**Exercise prompt:**
With pictures omitted, the line containing "1月 (38, 675)" and all later lines of the records below are to be restated word for word.

★ ★ ★ ★ ★

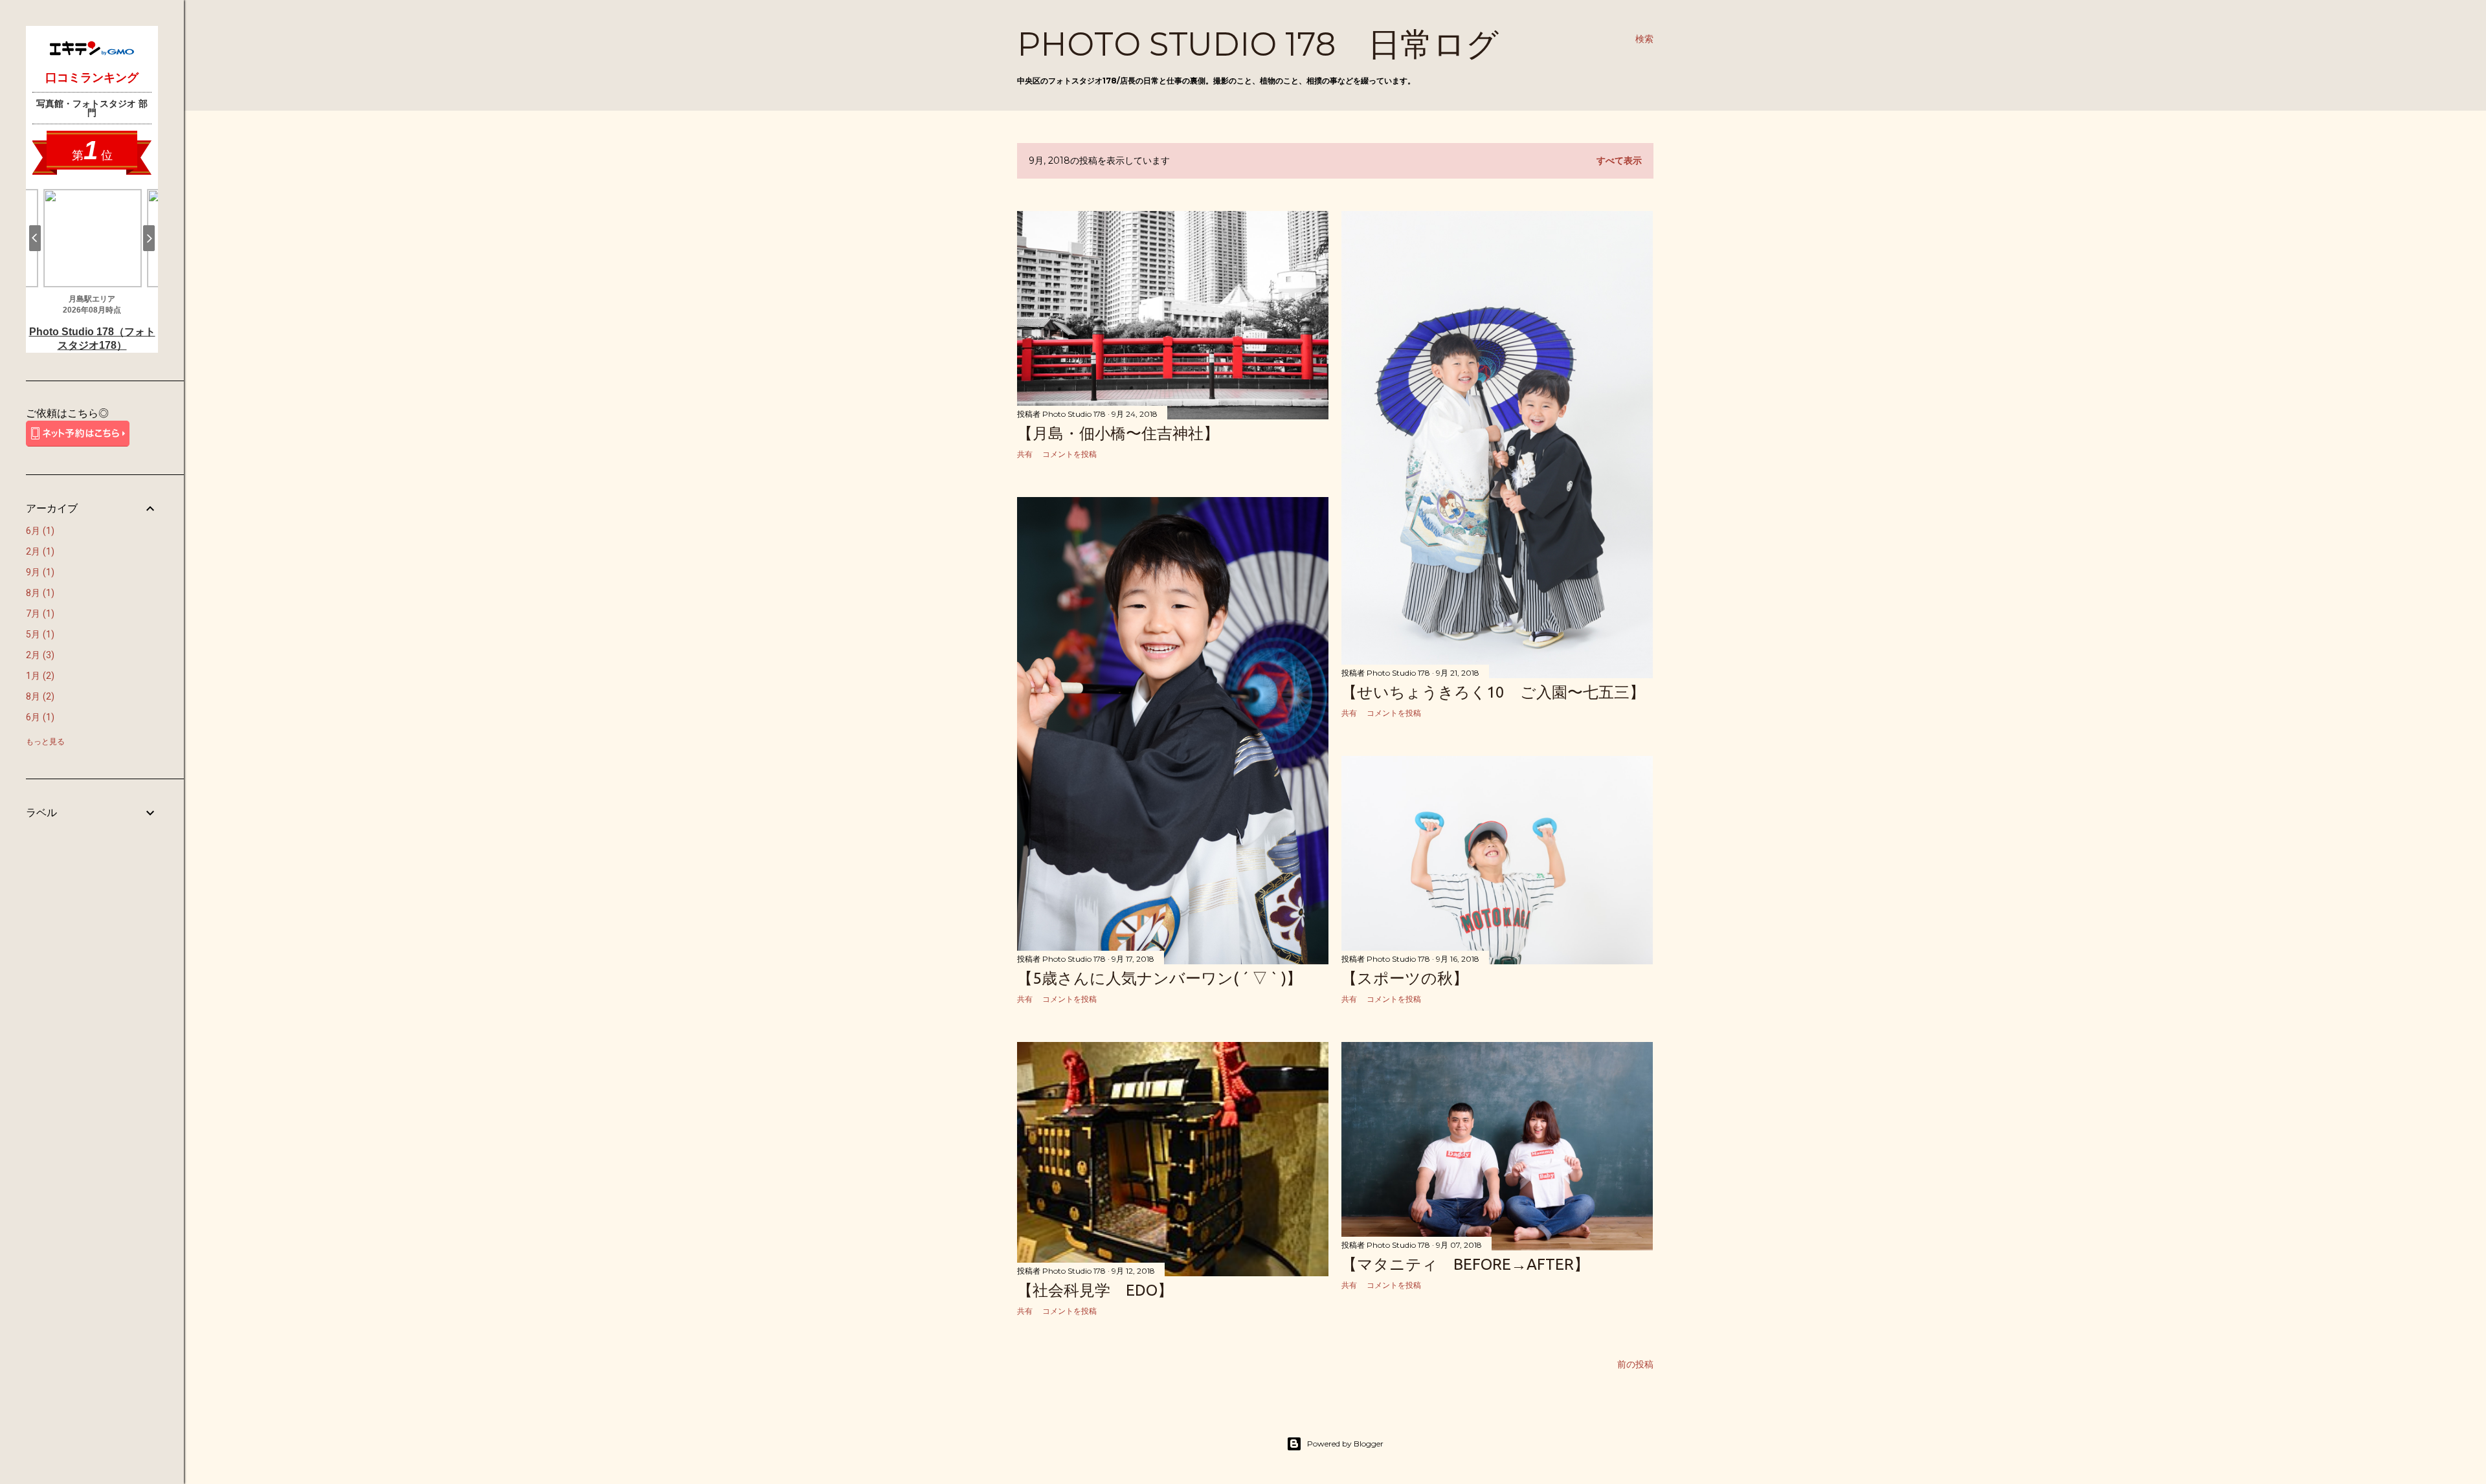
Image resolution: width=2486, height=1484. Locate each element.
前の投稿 (1635, 1364)
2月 (38, 551)
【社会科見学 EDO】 (1095, 1290)
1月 (38, 675)
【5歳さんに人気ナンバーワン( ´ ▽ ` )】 (1159, 978)
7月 (38, 613)
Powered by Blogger (1345, 1443)
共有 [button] (1025, 454)
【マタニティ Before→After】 (1465, 1264)
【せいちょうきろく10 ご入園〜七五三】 (1493, 692)
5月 (38, 634)
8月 (38, 593)
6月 (38, 531)
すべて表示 (1619, 160)
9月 (38, 572)
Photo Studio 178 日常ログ (1258, 44)
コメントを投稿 (1069, 454)
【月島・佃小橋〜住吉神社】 (1118, 433)
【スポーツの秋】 (1404, 978)
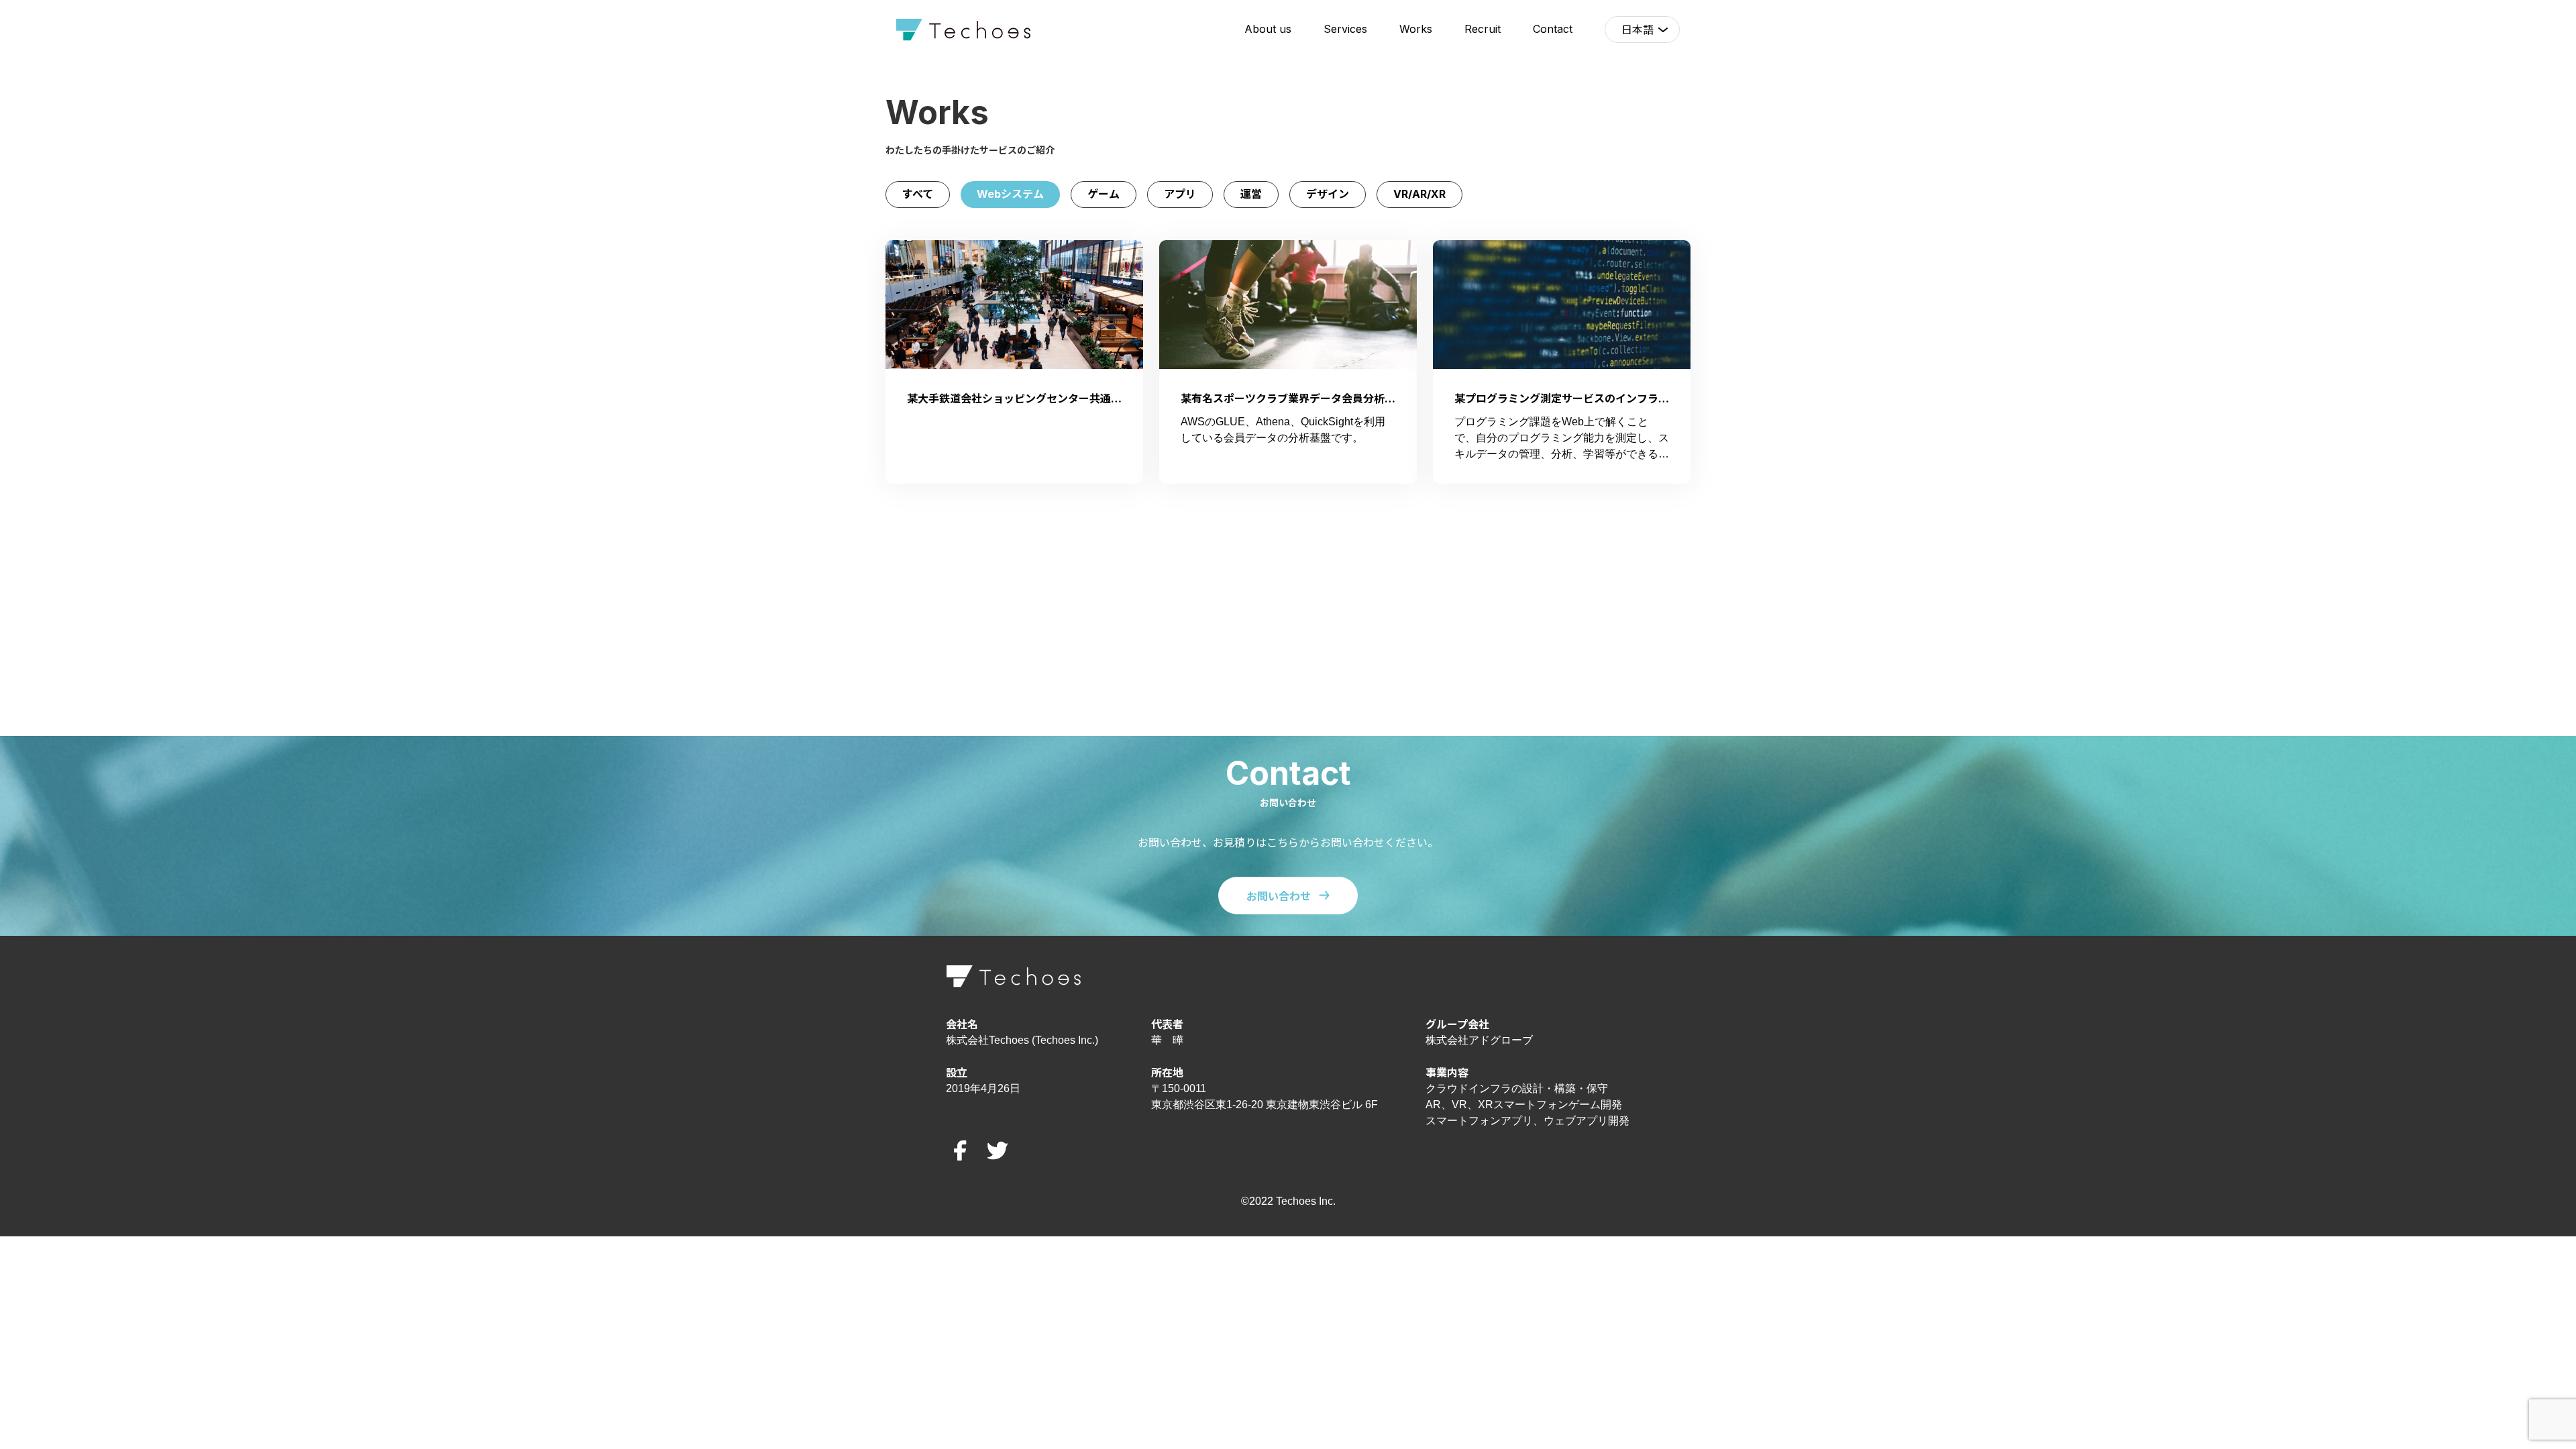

★ ★ ★ ★ ★

**Written response:**
1月 (38, 675)
【5歳さんに人気ナンバーワン( ´ ▽ ` )】 (1159, 978)
7月 (38, 613)
Powered by Blogger (1345, 1443)
共有 [button] (1025, 454)
【マタニティ Before→After】 (1465, 1264)
【せいちょうきろく10 ご入園〜七五三】 (1493, 692)
5月 (38, 634)
8月 (38, 593)
6月 (38, 531)
すべて表示 (1619, 160)
9月 (38, 572)
Photo Studio 178 日常ログ (1258, 44)
コメントを投稿 (1069, 454)
【月島・佃小橋〜住吉神社】 (1118, 433)
【スポーツの秋】 (1404, 978)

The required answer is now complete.